RECORDS SHOWN:

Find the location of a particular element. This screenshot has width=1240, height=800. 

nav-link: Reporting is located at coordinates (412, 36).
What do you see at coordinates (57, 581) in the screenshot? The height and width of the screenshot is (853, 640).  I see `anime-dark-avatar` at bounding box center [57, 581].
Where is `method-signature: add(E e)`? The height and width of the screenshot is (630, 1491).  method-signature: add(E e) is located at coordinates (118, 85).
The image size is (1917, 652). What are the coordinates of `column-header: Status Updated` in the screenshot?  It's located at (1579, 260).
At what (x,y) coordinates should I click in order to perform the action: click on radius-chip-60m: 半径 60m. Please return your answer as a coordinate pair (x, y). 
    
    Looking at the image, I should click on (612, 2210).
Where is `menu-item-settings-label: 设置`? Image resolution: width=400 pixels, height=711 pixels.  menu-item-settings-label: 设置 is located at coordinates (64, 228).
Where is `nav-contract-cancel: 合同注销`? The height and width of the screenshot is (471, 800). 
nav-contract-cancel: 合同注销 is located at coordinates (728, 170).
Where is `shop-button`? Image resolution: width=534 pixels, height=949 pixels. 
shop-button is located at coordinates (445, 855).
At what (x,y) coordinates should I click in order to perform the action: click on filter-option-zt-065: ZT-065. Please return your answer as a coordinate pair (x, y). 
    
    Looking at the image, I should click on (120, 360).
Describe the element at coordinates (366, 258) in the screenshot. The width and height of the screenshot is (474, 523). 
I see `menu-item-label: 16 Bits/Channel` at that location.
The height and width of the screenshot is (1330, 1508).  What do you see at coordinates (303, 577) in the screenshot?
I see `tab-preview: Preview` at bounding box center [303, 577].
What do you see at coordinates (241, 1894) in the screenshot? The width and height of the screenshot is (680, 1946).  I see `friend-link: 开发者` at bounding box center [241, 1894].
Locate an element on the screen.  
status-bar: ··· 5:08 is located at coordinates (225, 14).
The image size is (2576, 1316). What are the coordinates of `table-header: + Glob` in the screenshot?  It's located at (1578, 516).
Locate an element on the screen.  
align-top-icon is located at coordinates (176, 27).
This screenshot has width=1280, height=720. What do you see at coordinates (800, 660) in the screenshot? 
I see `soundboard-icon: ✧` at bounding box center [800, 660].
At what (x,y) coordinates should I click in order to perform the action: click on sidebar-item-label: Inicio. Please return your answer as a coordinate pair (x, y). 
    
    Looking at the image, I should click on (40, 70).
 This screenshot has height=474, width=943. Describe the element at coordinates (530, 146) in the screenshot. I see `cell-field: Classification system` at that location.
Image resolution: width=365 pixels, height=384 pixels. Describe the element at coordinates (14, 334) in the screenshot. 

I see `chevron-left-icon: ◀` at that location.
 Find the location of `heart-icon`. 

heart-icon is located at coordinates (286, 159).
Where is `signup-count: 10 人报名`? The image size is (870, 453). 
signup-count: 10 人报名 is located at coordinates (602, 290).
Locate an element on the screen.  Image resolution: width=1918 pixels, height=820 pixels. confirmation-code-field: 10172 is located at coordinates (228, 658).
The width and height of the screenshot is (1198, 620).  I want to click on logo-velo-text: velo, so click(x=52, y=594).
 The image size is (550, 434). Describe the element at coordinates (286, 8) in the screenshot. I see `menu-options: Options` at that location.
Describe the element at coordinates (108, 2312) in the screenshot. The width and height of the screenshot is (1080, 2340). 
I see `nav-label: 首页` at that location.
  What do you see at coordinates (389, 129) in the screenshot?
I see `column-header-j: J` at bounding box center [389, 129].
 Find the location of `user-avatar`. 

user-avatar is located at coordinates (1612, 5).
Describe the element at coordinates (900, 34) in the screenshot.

WORK ITEM:
Rewrite all of the records above as a numbered list, leaving out any blank lines.

ANSWER TO THIS EXERCISE:
1. Find the location of a particular element. This screenshot has width=1240, height=800. 
2. nav-link: Reporting is located at coordinates (412, 36).
3. What do you see at coordinates (57, 581) in the screenshot? The height and width of the screenshot is (853, 640).  I see `anime-dark-avatar` at bounding box center [57, 581].
4. Where is `method-signature: add(E e)`? The height and width of the screenshot is (630, 1491).  method-signature: add(E e) is located at coordinates (118, 85).
5. The image size is (1917, 652). What are the coordinates of `column-header: Status Updated` in the screenshot?  It's located at (1579, 260).
6. At what (x,y) coordinates should I click in order to perform the action: click on radius-chip-60m: 半径 60m. Please return your answer as a coordinate pair (x, y). 
7.     Looking at the image, I should click on (612, 2210).
8. Where is `menu-item-settings-label: 设置`? Image resolution: width=400 pixels, height=711 pixels.  menu-item-settings-label: 设置 is located at coordinates (64, 228).
9. Where is `nav-contract-cancel: 合同注销`? The height and width of the screenshot is (471, 800). 
10. nav-contract-cancel: 合同注销 is located at coordinates (728, 170).
11. Where is `shop-button`? Image resolution: width=534 pixels, height=949 pixels. 
12. shop-button is located at coordinates (445, 855).
13. At what (x,y) coordinates should I click in order to perform the action: click on filter-option-zt-065: ZT-065. Please return your answer as a coordinate pair (x, y). 
14.     Looking at the image, I should click on (120, 360).
15. Describe the element at coordinates (366, 258) in the screenshot. The width and height of the screenshot is (474, 523). 
16. I see `menu-item-label: 16 Bits/Channel` at that location.
17. The height and width of the screenshot is (1330, 1508).  What do you see at coordinates (303, 577) in the screenshot?
18. I see `tab-preview: Preview` at bounding box center [303, 577].
19. What do you see at coordinates (241, 1894) in the screenshot? The width and height of the screenshot is (680, 1946).  I see `friend-link: 开发者` at bounding box center [241, 1894].
20. Locate an element on the screen.  
21. status-bar: ··· 5:08 is located at coordinates (225, 14).
22. The image size is (2576, 1316). What are the coordinates of `table-header: + Glob` in the screenshot?  It's located at (1578, 516).
23. Locate an element on the screen.  
24. align-top-icon is located at coordinates (176, 27).
25. This screenshot has width=1280, height=720. What do you see at coordinates (800, 660) in the screenshot? 
26. I see `soundboard-icon: ✧` at bounding box center [800, 660].
27. At what (x,y) coordinates should I click in order to perform the action: click on sidebar-item-label: Inicio. Please return your answer as a coordinate pair (x, y). 
28.     Looking at the image, I should click on (40, 70).
29.  This screenshot has height=474, width=943. Describe the element at coordinates (530, 146) in the screenshot. I see `cell-field: Classification system` at that location.
30. Image resolution: width=365 pixels, height=384 pixels. Describe the element at coordinates (14, 334) in the screenshot. 
31. I see `chevron-left-icon: ◀` at that location.
32.  Find the location of `heart-icon`. 
33. heart-icon is located at coordinates (286, 159).
34. Where is `signup-count: 10 人报名`? The image size is (870, 453). 
35. signup-count: 10 人报名 is located at coordinates (602, 290).
36. Locate an element on the screen.  Image resolution: width=1918 pixels, height=820 pixels. confirmation-code-field: 10172 is located at coordinates (228, 658).
37. The width and height of the screenshot is (1198, 620).  I want to click on logo-velo-text: velo, so click(x=52, y=594).
38.  The image size is (550, 434). Describe the element at coordinates (286, 8) in the screenshot. I see `menu-options: Options` at that location.
39. Describe the element at coordinates (108, 2312) in the screenshot. The width and height of the screenshot is (1080, 2340). 
40. I see `nav-label: 首页` at that location.
41.   What do you see at coordinates (389, 129) in the screenshot?
42. I see `column-header-j: J` at bounding box center [389, 129].
43.  Find the location of `user-avatar`. 
44. user-avatar is located at coordinates (1612, 5).
45. Describe the element at coordinates (900, 34) in the screenshot.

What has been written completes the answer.